You can save that C code as simple.c and compile it like
gcc -Wall simple.c -o simple pkg-config --cflags --libs gtk4
That program draws indeed only tiny unconnected rectangles at current mouse position. For me it is not really clear what you intend at all, and what your “interpolation” is. It is easy to modify that example to connect the mouse coordinates with cairo lines, that is the simplest form of interpolation.
Note that cairo is a vector library, so it may not be the best solution for freehand drawing as in gimp – you may prefer a raster bitmap based library? And note that user interaction has changed in GTK4. No gestures can be used.
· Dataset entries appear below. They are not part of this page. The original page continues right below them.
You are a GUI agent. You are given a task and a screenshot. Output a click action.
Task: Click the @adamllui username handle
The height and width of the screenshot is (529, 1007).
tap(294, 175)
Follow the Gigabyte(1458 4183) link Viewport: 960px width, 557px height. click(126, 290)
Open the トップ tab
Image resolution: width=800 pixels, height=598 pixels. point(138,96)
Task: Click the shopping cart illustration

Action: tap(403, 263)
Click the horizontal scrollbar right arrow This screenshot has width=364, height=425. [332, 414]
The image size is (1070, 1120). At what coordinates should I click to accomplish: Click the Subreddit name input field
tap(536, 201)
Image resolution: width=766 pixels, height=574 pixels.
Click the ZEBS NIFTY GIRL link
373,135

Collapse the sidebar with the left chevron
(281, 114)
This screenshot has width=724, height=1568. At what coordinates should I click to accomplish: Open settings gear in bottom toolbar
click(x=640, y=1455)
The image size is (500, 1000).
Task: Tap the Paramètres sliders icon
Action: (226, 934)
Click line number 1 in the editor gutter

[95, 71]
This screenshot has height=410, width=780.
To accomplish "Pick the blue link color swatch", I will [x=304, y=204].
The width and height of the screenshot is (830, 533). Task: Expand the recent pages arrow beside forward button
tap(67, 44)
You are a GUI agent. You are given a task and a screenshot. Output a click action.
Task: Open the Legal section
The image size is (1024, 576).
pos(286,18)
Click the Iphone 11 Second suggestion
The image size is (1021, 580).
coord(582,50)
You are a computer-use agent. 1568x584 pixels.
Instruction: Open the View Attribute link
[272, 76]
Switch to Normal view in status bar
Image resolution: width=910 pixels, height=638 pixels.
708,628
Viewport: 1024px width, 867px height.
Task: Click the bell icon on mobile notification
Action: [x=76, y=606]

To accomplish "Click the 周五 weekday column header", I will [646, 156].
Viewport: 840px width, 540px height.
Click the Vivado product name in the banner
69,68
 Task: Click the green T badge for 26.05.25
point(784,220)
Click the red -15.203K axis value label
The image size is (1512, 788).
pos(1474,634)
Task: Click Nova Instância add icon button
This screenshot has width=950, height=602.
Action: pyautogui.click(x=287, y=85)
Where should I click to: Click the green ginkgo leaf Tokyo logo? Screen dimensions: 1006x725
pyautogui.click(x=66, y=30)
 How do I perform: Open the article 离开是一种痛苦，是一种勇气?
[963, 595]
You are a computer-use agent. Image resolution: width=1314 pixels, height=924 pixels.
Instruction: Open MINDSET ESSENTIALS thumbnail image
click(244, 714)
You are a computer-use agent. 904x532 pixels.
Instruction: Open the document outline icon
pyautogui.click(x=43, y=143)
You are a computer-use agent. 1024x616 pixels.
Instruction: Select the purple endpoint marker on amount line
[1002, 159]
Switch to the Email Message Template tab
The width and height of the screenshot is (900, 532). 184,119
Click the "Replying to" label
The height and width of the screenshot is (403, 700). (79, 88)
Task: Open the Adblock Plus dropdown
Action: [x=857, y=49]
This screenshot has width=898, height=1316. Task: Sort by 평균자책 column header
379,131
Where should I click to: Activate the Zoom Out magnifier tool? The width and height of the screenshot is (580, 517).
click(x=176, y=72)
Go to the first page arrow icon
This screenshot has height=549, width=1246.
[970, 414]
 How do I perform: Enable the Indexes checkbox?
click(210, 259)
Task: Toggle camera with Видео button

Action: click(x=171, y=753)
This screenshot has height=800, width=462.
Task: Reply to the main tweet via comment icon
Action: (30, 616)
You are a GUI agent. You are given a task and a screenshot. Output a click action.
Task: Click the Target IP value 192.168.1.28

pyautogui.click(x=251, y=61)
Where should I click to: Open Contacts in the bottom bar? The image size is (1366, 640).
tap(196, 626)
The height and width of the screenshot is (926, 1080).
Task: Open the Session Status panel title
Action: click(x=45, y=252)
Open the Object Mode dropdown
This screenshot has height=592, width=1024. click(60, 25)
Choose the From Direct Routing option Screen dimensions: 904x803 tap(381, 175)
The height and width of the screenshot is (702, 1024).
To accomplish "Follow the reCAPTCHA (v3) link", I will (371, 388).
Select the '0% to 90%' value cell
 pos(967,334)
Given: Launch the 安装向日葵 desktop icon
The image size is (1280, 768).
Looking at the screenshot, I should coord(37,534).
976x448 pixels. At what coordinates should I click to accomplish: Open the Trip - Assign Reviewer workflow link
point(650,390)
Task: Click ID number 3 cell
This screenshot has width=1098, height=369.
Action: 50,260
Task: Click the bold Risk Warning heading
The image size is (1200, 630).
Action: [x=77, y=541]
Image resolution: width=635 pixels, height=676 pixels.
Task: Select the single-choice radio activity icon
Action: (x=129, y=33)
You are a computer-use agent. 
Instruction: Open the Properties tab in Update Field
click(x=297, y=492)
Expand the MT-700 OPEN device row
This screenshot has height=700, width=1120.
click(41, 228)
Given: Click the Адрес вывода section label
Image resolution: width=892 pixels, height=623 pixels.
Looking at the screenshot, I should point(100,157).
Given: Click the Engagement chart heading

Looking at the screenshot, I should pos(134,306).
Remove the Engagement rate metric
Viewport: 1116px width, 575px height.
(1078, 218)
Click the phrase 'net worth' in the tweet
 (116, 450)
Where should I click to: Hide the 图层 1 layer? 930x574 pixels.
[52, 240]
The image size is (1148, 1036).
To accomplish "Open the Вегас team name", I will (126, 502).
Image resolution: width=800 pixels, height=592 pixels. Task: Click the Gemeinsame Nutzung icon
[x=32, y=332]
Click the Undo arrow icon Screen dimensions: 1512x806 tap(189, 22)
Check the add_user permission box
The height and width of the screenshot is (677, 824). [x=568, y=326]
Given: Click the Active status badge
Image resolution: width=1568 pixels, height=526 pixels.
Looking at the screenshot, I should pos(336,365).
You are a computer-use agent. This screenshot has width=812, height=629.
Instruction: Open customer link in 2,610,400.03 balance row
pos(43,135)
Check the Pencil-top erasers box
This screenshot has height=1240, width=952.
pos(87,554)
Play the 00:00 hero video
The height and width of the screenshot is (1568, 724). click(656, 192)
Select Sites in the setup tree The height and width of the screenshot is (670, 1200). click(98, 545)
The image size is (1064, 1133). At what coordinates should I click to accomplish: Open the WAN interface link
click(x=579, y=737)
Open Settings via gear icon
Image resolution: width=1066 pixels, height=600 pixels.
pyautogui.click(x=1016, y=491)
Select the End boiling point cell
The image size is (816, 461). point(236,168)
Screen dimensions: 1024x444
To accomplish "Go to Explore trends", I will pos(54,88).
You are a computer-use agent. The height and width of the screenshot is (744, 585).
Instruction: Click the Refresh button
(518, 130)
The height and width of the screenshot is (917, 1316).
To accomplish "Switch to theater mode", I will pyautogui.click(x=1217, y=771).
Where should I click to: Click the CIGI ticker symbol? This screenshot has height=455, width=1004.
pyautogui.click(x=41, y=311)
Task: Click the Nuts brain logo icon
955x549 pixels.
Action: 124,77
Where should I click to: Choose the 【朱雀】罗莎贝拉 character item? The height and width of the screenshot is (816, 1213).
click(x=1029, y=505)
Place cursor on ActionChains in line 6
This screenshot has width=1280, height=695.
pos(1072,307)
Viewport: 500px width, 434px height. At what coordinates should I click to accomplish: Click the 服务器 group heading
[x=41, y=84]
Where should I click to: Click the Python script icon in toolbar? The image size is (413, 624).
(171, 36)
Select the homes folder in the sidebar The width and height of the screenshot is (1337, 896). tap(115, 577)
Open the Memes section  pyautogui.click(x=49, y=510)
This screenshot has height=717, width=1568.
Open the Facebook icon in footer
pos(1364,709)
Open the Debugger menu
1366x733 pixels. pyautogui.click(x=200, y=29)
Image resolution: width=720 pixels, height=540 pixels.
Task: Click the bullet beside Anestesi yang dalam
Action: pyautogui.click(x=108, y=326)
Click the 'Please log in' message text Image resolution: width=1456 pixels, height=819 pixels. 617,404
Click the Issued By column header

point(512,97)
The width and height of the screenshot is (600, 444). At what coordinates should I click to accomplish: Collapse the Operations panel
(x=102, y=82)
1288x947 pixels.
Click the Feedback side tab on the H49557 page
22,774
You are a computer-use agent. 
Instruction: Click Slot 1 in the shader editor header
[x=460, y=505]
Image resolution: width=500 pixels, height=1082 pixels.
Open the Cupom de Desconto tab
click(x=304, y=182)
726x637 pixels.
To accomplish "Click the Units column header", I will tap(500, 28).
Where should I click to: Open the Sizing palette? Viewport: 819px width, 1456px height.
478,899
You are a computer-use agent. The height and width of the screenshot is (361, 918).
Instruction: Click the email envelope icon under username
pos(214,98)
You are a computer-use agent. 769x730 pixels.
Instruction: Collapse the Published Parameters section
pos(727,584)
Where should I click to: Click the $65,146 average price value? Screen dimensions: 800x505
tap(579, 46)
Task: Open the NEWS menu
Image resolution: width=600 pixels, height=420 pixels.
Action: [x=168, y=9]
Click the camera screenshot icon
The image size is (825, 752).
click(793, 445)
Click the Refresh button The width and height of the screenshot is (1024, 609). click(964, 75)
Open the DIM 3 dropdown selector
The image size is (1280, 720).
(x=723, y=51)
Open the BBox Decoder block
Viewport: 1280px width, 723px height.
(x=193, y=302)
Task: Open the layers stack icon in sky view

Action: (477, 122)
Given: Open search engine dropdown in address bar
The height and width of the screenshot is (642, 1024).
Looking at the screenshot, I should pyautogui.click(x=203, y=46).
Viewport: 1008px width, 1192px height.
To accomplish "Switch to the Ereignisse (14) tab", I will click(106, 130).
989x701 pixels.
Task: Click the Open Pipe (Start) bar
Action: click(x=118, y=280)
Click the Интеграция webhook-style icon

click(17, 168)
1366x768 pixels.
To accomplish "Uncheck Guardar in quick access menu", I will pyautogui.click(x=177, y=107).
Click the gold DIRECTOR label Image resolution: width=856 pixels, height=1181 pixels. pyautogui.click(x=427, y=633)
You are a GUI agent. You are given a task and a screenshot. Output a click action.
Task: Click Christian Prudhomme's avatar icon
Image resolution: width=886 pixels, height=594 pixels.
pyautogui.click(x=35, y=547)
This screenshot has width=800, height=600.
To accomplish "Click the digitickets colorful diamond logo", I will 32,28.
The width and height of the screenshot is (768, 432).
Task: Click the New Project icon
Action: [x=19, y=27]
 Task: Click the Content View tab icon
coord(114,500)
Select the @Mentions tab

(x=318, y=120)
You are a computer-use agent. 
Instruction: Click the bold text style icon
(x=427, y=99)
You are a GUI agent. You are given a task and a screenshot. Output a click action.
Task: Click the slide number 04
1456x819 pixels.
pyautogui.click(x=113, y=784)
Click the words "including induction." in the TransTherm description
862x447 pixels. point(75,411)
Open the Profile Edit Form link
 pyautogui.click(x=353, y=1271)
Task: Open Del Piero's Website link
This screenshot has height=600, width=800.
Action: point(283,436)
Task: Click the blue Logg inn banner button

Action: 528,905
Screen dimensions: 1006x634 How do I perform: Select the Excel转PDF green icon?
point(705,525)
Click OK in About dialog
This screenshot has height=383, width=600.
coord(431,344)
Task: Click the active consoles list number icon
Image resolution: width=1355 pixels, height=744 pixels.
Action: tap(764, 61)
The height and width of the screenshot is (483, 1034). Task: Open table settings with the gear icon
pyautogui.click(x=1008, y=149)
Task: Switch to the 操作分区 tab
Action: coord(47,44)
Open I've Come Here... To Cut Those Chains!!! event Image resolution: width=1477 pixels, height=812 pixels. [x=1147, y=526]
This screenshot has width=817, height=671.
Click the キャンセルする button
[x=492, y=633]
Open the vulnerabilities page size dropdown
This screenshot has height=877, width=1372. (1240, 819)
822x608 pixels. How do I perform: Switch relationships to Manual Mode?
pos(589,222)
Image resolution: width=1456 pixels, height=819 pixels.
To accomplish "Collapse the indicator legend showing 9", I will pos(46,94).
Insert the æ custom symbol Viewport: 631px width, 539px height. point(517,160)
But the old more flexible legacy interface is still available.
You can create with gtk and cairo tools like GitHub - StefanSalewski/SDT: A simple Nim GTK4 drawing and design tool, but that is some work. Maybe in winter I will find some time to continue that app. The most difficult part for cairo drawing is to support scrolling and zooming. I once created this simple demo in Nim, which draws some basic shapes, and let the user zoom in and scroll, see GitHub - StefanSalewski/gintro: High level GObject-Introspection based GTK3/GTK4 bindings for Nim language. That demo is still GTK3, but is was the basis for the SDT tool mentioned above. There may exists other ways in GTK for zooming ind scrolling, maybe with a GtkScrolledWindow.
Also note, that cairo is a bit outdated. A more modern, actively developed variant is blend2d. And GTK itself seems to use a lot of OpenGL for drawing its widgets in GTK4 now.
[EDIT]
It seems switching off event compression is nearly as good as performing interpolation.
This “event compression” seems to be more a myth, maybe from old GTK2 days. Ten years ago, I asked about it, and trying to deactivate compression made no difference. I got a few dozen mouse movement events per second max, which is generally OK. It may be different for XOrg and wayland. For me it was never a big problem getting too few events, but I can imagine that for smooth movement and scrolling on a 144 or 200 Hz display you may want to get up to 200 events per second. Maybe the experts can answer this.